Andy Warhol e Gesù, strana faccenda. Eppure, dopo vari approfondimenti e in vista della mostra dedicata al tema Andy Warhol: Revelation che – bloccata nei mesi scorsi a Pittsburgh dalla pandemia – aprirà al Brooklyn Museum il mese prossimo, la lettura di un libro edito da Ares di Michele Dolz, Andy Warhol nascosto conferma: non ci sarebbe l’arte contemporanea senza la fede cristiana. Senza Cristo non ci sarebbe. In genere, si è portati a pensare che le vicende e le figure della fede siano questioni che riguardano l’arte e gli artisti del passato. I tormenti di Michelangelo, di Caravaggio, la devozione del tremendo Guido Reni.

Ma ci sarebbero Bacon e Warhol senza Cristo ? No.

Si badi: qui non si fa la etichettatura di nessuno, nè si pesa la fede personale di nessuno, figuriamoci la morale – questo lo lasciamo ai moralisti di ogni risma che si nascondono ovunque. No, le etichette sono il contrario del senso critico e la fede di una persona è insondabile, non misurabile. Ma qui si guarda un fatto. Che è questione culturale.

Gli eccentrici figuri radunati nella Cattedrale di New York per la celebrazione del funerale dell’artista morto misteriosamente a seguito di una operazione rimasero in parte sorpresi (e in parte no) nel sentire il discorso funebre. Il noto critico d’arte John Richardson tratteggiava la figura di chi era chiamato Mr Mistero per il mix di esibizione e di timidezza.

Parlò di "un aspetto del suo carattere che nascondeva a tutti tranne che ai suoi amici più stretti: l’aspetto spirituale. Quanti di voi lo hanno conosciuto in circostanze che erano agli antipodi della spiritualità potrebbero essere sorpresi dall’esistenza di questo aspetto, ma c’era, ed era fondamentale per la mente dell’artista". La spiritualità di Warhol, scomparso a 59 anni il 22 febbraio 1987, era cristiana, fatta di più soste in chiesa durante la settimana, di preghiere nella casa piena di icone con la madre, e visite alla Madonna di Guadalupe, dove il compagno di viaggio testimonia che fece "tutte le cose che fa un cattolico", e di incasinate udienze con Papa Wojtyla. Ebbe la carità offerta in modo semplice nelle mense parrocchiali.

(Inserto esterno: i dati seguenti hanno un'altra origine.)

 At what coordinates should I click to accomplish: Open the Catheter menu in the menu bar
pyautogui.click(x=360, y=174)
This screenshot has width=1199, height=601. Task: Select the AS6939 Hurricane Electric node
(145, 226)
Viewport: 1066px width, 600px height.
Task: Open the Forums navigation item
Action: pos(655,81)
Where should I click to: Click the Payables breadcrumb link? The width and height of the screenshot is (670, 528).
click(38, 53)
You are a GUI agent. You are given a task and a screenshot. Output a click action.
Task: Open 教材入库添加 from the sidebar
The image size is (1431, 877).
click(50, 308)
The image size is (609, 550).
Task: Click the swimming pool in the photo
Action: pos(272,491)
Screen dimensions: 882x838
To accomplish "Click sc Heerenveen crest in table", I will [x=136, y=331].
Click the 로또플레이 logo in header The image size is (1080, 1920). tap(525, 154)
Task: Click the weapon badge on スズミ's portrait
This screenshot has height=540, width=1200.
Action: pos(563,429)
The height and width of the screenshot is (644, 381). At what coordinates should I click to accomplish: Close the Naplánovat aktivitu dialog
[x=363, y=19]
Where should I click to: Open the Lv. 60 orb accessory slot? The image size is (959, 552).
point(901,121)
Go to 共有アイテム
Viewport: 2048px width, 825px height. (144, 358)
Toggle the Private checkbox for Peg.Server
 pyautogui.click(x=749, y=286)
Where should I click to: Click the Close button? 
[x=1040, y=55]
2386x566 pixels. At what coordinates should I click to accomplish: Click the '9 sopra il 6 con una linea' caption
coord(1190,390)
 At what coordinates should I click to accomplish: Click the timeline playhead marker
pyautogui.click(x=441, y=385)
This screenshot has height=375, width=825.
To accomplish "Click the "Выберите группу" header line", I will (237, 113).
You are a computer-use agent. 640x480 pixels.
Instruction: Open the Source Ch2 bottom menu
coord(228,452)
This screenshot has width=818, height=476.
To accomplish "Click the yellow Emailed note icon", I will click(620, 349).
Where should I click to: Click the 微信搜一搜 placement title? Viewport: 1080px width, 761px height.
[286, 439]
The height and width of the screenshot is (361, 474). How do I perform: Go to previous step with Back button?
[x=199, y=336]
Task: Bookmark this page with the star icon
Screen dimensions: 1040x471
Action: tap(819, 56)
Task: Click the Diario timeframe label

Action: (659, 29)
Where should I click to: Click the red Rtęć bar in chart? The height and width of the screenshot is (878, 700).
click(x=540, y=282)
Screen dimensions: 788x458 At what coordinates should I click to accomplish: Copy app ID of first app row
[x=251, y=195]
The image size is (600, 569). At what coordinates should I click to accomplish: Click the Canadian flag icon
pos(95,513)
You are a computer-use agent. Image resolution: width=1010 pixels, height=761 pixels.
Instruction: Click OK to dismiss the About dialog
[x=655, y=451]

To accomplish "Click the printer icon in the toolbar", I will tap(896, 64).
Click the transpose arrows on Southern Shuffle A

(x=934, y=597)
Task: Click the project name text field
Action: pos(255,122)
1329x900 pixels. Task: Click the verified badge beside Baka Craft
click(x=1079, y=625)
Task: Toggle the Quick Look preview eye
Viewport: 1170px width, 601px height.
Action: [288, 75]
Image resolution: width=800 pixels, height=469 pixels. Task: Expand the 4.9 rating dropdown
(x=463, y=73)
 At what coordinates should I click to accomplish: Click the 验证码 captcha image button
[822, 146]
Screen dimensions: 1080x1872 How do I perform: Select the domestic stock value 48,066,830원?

Se ne ha speciale fuoco nel lavoro artistico negli ultimi mesi concentrato a ridare, quasi con più "amorevolezza", sottolinea Dolz, la scena della Cena di Da Vinci a Milano, nella sua ultima mostra e apparizione pubblica. Le croci e altro entravano sempre nelle sue opere, in mezzo all’infinito catalogo, a volte morboso, certo iconico, del mondo. Dal suo angolo quasi distaccato da eventi, corpi, eventi, Warhol captava la forza di pura presenza del mondo. Quella "cosa" che il nihilismo contemporaneo stava corrodendo. E non fece arte con la dislocazione in ambiente artistico di oggetti, il readymade di tanti da Duchamp in poi, ma, nota Dolz, con la forza di ridare natura di "segno" agli oggetti. Come certe mele di Cezanne, sedie di Van Gogh.

Presenza che porta inquietudine circa il suo senso e la sottrazione al nulla. Non ha fatto questo Warhol anche a costo di ogni esibizione? La presenza iconica di un volto, di un oggetto dei più comuni, non provvedono, grazie al genio artistico (e grande lavoratore), a illuminare la natura di segno, di domanda, quasi preghiera?